Among these mobile elements, the most relevant are those belonging to the so-called LINE (Long Interspersed Nuclear Elements) family, found in a hundred copies in the human genome and still potentially active. It has been traditionally thought that LINEs' activity was just a vestige of the past, a remnant of the evolutionary processes that involved these mobile elements, but in recent years new evidence emerged showing that their activity is finely regulated in the brain. There are many scientists who believe that LINE transposons are associated with cognitive abilities such as learning and memory: they are particularly active in the hippocampus, the most important structure of our brain for the neural control of learning processes.

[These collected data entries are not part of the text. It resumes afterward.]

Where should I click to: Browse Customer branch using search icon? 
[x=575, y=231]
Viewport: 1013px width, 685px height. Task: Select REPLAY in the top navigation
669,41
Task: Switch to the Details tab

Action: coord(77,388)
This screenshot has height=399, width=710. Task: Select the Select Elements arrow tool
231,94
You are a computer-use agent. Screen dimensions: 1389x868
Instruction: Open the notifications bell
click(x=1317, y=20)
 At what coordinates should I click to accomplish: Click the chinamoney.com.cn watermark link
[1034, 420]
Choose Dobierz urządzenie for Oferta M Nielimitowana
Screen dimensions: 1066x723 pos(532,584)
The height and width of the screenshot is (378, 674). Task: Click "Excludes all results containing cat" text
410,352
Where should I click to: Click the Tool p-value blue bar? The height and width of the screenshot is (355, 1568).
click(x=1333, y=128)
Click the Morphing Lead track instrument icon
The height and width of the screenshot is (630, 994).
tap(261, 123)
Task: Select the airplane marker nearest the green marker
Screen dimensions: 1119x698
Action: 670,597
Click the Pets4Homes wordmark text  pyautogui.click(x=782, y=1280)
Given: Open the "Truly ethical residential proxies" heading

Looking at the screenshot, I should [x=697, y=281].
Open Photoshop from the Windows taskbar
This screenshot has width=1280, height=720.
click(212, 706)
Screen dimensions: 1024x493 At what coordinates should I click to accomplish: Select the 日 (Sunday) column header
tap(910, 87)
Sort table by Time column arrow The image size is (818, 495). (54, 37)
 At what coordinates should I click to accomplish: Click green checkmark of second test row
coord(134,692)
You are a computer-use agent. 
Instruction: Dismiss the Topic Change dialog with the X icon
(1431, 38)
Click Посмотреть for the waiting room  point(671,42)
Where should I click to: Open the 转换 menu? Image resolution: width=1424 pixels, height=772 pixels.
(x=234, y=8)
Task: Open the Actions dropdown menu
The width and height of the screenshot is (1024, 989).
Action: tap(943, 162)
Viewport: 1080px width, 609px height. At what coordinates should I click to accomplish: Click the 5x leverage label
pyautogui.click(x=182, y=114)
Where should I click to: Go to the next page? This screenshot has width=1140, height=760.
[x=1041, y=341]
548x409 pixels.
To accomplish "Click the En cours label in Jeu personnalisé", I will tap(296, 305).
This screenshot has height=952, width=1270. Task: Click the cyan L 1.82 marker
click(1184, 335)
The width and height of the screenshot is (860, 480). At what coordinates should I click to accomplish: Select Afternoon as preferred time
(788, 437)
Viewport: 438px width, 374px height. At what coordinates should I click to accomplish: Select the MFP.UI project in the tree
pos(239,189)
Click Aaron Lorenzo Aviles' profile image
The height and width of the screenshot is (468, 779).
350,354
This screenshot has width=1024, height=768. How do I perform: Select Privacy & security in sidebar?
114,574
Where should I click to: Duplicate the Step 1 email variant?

(Excerpt) Read more at phys.org ...
Apart from the details, that’s pretty much what I figured.
They don’t live long, why do they need such smarts?
Transhumanism ping
they’re aliens...
Not a transhumanism article.
Thanks BenLurkin.
Octopus also display problem-solving ability and tool use, despite most of them only living a couple of years (the giant Pacific octopus is the longest-lived at four years).
Octopus in captivity can learn to recognize individual people and be trained to perform a certain task to get a reward, like ringing a bell (with the bell rope left hanging in the water) to get a food treat.
Plus they can change the color and texture of their skin at will.
And since the have no skeleton, they are one of the world's greatest escape artists. They can squeeze through any hole large enough to admit their eyeballs.
Micheal Jordan must have evolved from co-joined twin octopuses.
“Octopus brain and human brain share the same ‘jumping genes’”
Maybe this also explains why so many humans have no backbone.
Any teenage girl can attest to the teenage male brain having octopus genes.
“...they’re aliens...”
Cthulhu Fhthagn!
Yog-Sothoth
“Remarkably Bright Creatures” is a book I’m reading about a woman’s relationship with an octopus at the Seattle Aquarium. Her son was drowned in Puget Sound so she went to work as a cleaning woman there, just to be close to creatures of the sea. Very sweet story—I bought it after my son died last November. He loved the Aquarium when he was a little kid and was especially taken with octopi.
In the book, the Octopus keeps getting out of its tank and “suctioning” around the floor to get better fish than he’ s usually given. He has thoughts and a voice. Knows he won’t live long, but wants better food to live as long as he can.
Sometimes, when I’ve slipped on very fine mud, I feeeel like an octopus.
Does that make me octo-gendered?
Initially called Junk DNA.
Thought to be a type of insulation against mutation.